The growing paranoia in the Pakistani public isn’t because there’s a parallel between the current political setup in Turkey and Pakistan, but because our historical baggage has set off an alarm owing to our close affiliation with the former. The recent banners displayed in cities all over Pakistan by the ‘Move On Pakistan’ party begging the Chief of Army Staff (COAS) to extend his tenure and take over initially triggered this fear. The party’s dissatisfaction with the Prime Minister, and his absence from the country was given as a justification as to why there’s no need for a political government in Pakistan. It is no secret that the military is stronger than the civilian government in Pakistan, where their support is often sought in political matters beyond their jurisdiction. The fraction that sees a coup in Pakistan as a possibility sees it through the instability of the present government, and the controversies that surround it (read Panama Leaks). Erdogan’s people threw themselves in front of tanks because of the welfare he provided as Mayor of Istanbul and now Prime Minister. While Erdogan may be controversial when it comes to his ideological leanings, but the economic development as well as his good governance towards the general public made him popular among the people as a nationalist hero. However, the lack of interest of Pakistani politicians towards civic services as seen through interruptions in local body elections, grass root development, and employment opportunities – along with constant controversies of corruption, and poor policy choices, has led people to expect and consider the possibility of military rule.

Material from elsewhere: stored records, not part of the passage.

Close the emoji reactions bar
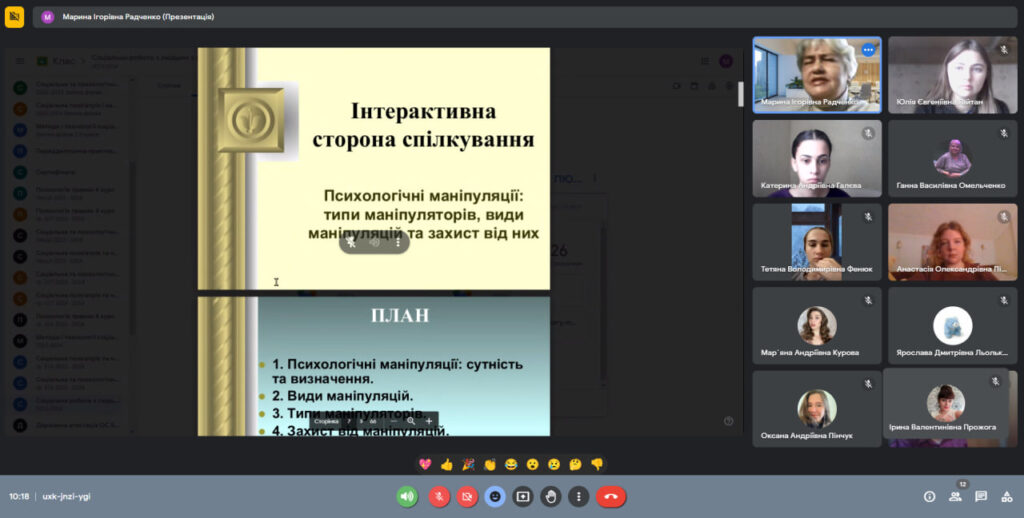This screenshot has width=1024, height=518. [x=494, y=496]
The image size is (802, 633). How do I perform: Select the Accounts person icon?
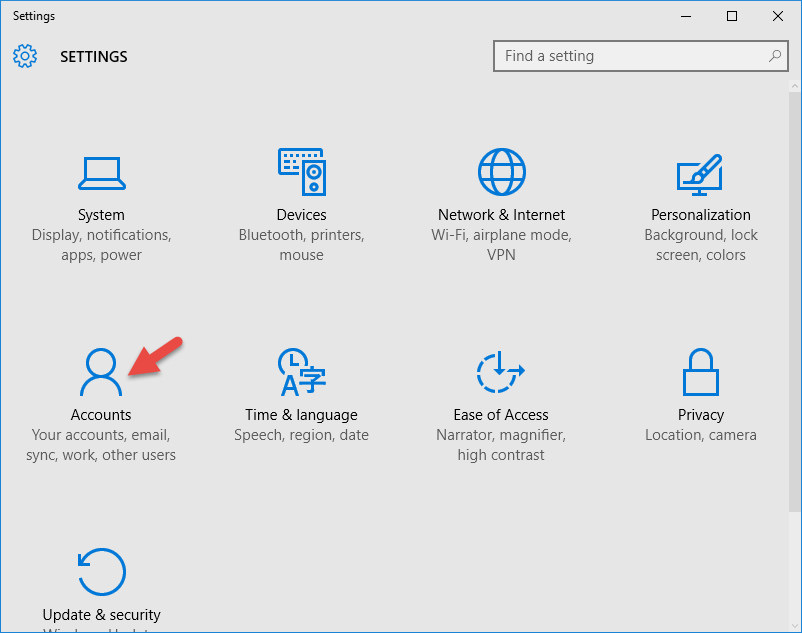100,371
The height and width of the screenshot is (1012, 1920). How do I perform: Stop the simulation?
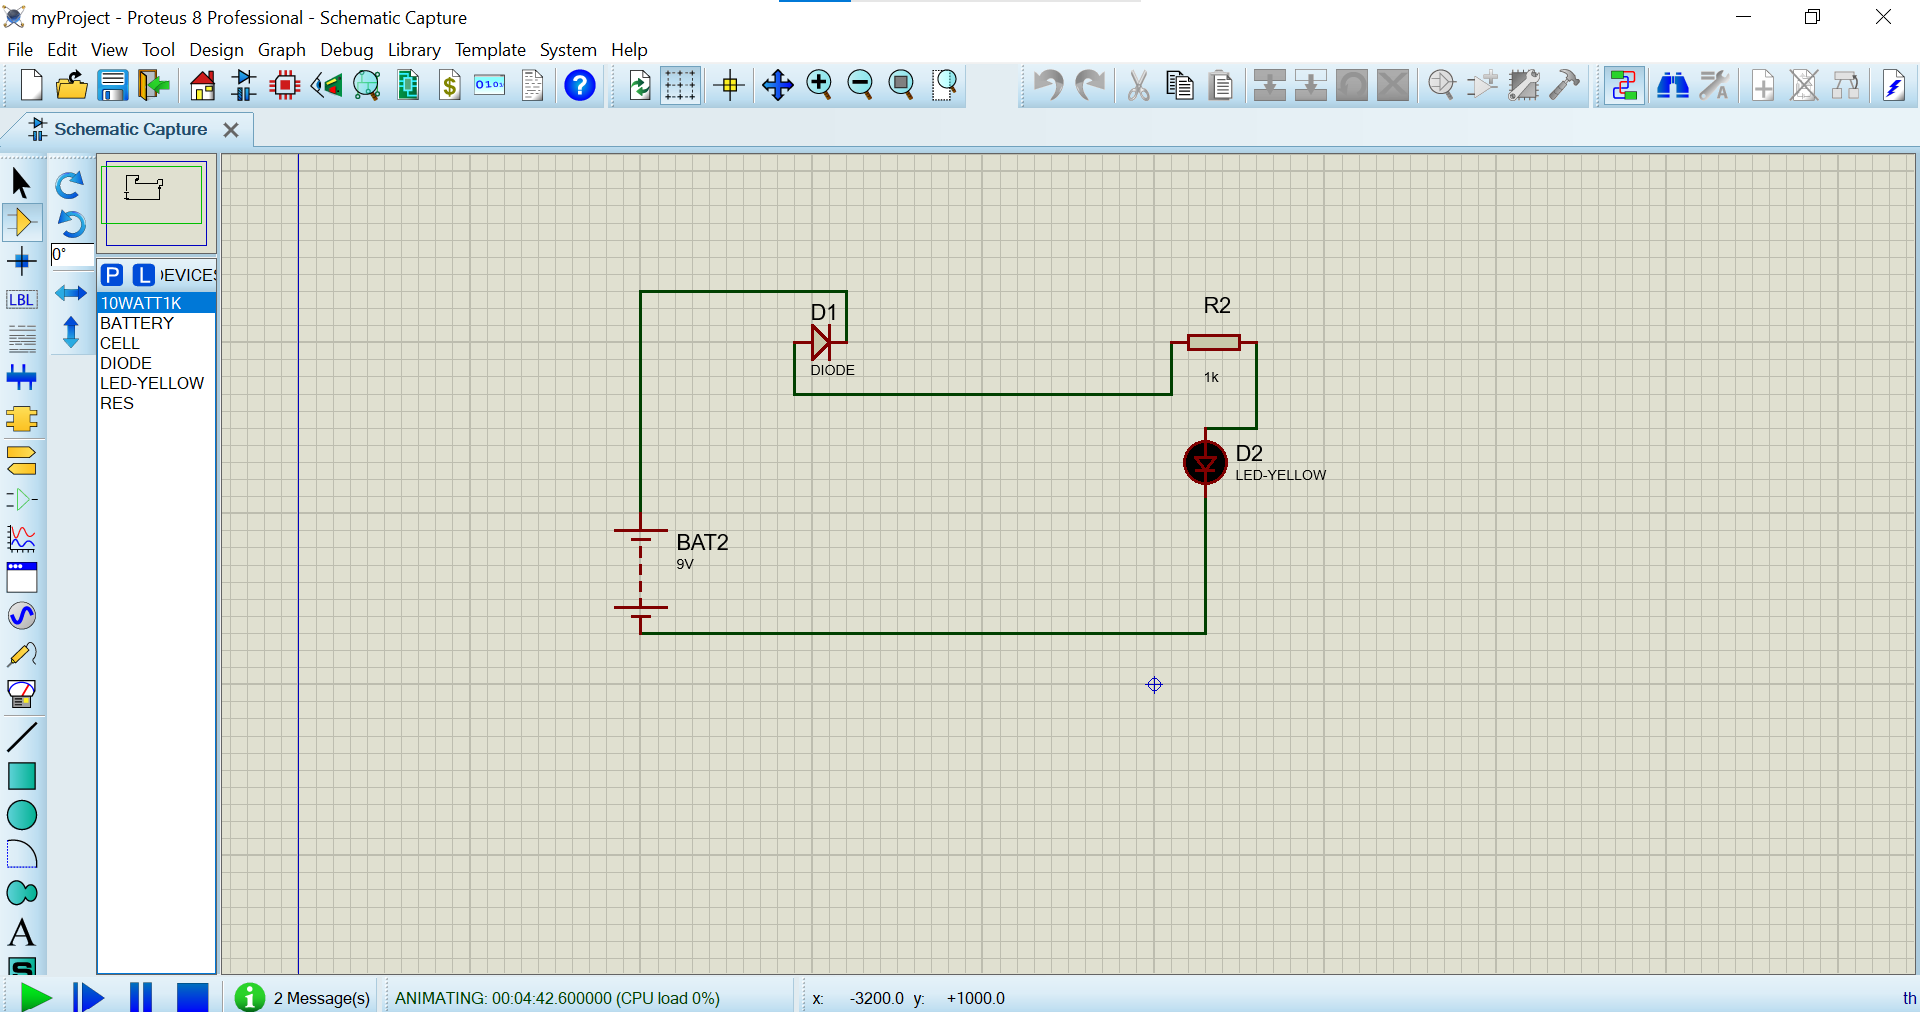[192, 997]
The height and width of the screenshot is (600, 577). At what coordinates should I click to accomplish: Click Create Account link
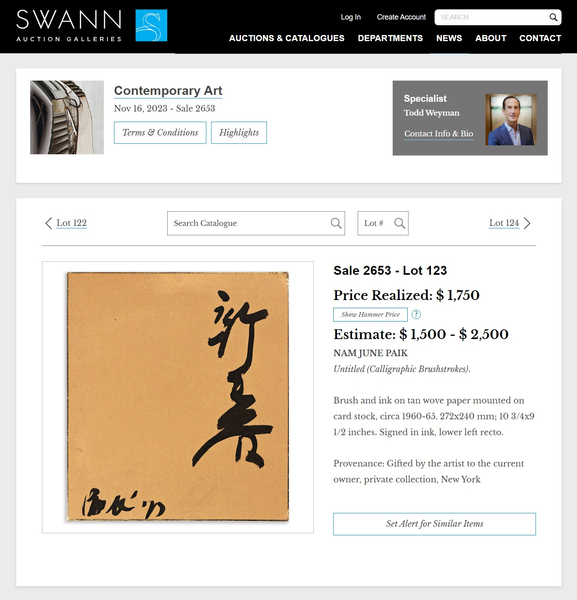coord(401,17)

On the other hand, the silver lining lies in the high voter turn out compared to previous elections – seen as a support for a democratic system, however young and flawed. While this is seen as a positive, the question remains whether the preference of the Pakistani public for the continuation of democracy would also lead them to defend it if need be. Does the Pakistani public have enough faith in the tenants of democracy as a system that would salvage them, as opposed to military rule? One would hope that we’ve been paying attention to the first hand historical lessons given to us. It is noteworthy, however, that the men in khakis have realized their position and duty as one that is better served by staying away from direct interference in politics, and meeting their institutional interests without taking the reigns of power officially and facing the burn of a lack of performance later. This is seen through Raheel Sharif’s refusal to extend his tenure, Pakistan army’s concentration on Zarb-e-Azab and the frontlines, and the COAS’s silence on various political issues as compared to his predecessors. It’s evident that the military enjoys control of policies pertinent to national security, major economic issues like CPEC and its share in it, along with decisions regarding foreign policy and whether or not we should trade with India. Pakistan, in recent times, has witnessed a democratic maturity, shook on by the current leadership and the army, where the grounds for institutional development of centers of power like the judiciary have been laid. Kamran Kiyani’s case for corruption, brother of former Chief of Army Staff, corroborates the strength of a legal system that was previously unable to implicate distant uncles and aunts of army officials. Furthermore, one would hope that the independence of the media and judiciary, as well as Musharraf’s recent seizure of property and as his trial for treason, would prove as a deterrent to a military coup.
It is true that Pakistan’s political system is pregnant with the politics of greed, and a democratic system with no semblance to a democracy, but to give up hope now will only drive us back to a history that we only recently escaped.